Debian or any rhel boot in 20sec. -
@olivierlambert Out of curiosity, I carried out a few tests this weekend. My tests are not really scientific and must be taken with a grain of salt. I started with the bare metal installs, followed by the VM installs on the hypervisors. The current server ISOs have been used for OS or hypervisor installs. All OS or hypervisor were updated, but otherwise no tweaking was done (e.g. remove snap from Ubuntu).
The tests were carried out manually by starting the (bare metal/virtualized) OS and taking the time until the login prompt appeared. Where necessary, the grub menu was confirmed manually as quickly as possible. Up to three runs were averaged. The host is a HP ProDesk 400 G6 with a i5-10500T CPU, 32GB RAM and a KIOXIA 512GB M.2 NVMe SSD (KXG70ZNV512G).

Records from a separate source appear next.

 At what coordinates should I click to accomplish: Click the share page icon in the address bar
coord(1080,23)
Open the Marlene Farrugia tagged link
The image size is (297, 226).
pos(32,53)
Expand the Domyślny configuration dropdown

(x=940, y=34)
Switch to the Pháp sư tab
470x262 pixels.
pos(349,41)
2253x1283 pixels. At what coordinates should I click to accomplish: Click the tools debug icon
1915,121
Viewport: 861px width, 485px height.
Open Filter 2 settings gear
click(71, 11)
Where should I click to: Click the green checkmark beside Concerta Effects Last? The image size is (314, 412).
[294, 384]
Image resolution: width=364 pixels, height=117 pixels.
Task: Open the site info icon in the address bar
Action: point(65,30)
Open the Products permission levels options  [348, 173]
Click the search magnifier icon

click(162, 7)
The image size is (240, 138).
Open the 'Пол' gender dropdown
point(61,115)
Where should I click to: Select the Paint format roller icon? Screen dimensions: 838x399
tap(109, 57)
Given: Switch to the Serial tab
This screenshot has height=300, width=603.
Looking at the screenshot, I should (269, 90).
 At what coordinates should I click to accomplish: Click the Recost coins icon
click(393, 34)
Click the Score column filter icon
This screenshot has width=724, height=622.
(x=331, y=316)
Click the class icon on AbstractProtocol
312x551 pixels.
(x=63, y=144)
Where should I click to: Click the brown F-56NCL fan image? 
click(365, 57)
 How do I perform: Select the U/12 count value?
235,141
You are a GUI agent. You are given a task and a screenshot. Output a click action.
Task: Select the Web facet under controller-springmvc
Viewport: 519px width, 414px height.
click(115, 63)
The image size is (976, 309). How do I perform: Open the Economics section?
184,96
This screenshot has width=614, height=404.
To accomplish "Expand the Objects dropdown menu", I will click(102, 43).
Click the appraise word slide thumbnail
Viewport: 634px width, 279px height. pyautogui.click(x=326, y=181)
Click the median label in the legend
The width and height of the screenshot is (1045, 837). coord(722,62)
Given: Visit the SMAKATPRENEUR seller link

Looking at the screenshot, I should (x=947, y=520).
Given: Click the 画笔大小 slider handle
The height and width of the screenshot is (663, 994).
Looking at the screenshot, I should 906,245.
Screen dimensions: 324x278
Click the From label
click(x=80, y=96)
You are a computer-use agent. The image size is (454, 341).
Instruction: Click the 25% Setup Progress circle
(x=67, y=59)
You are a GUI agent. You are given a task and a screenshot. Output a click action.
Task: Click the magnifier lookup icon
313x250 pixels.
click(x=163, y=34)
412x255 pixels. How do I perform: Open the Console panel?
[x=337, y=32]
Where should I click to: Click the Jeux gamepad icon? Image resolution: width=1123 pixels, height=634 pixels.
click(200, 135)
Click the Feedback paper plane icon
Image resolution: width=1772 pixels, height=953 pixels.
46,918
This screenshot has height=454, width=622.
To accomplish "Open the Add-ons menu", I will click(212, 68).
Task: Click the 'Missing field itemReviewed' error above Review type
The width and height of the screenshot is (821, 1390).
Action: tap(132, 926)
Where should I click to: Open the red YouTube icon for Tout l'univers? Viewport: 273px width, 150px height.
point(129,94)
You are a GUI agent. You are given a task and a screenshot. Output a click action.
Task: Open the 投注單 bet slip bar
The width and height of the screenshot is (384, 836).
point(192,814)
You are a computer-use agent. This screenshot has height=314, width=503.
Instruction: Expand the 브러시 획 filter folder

VMs had 2 CPU, 4 GB RAM and 32 GB storage.
Host OS Time to login [BIOS/EUFI in s] bare metal Ubuntu 22.04.4 -/39 Debian 12.5 -/20 XCP-ng 8.2.1 Ubuntu 22.04.4 28/12 Debian 12.5 18/8 Proxmox 8.1.4 Ubuntu 22.04.4 12/15 Debian 12.5 10/10 Even if the differences are measurable, they don't have much significance for me in normal everyday operation. The result is still interesting though.
Edit: Added Time to login for EUFI boot on the hypervisors.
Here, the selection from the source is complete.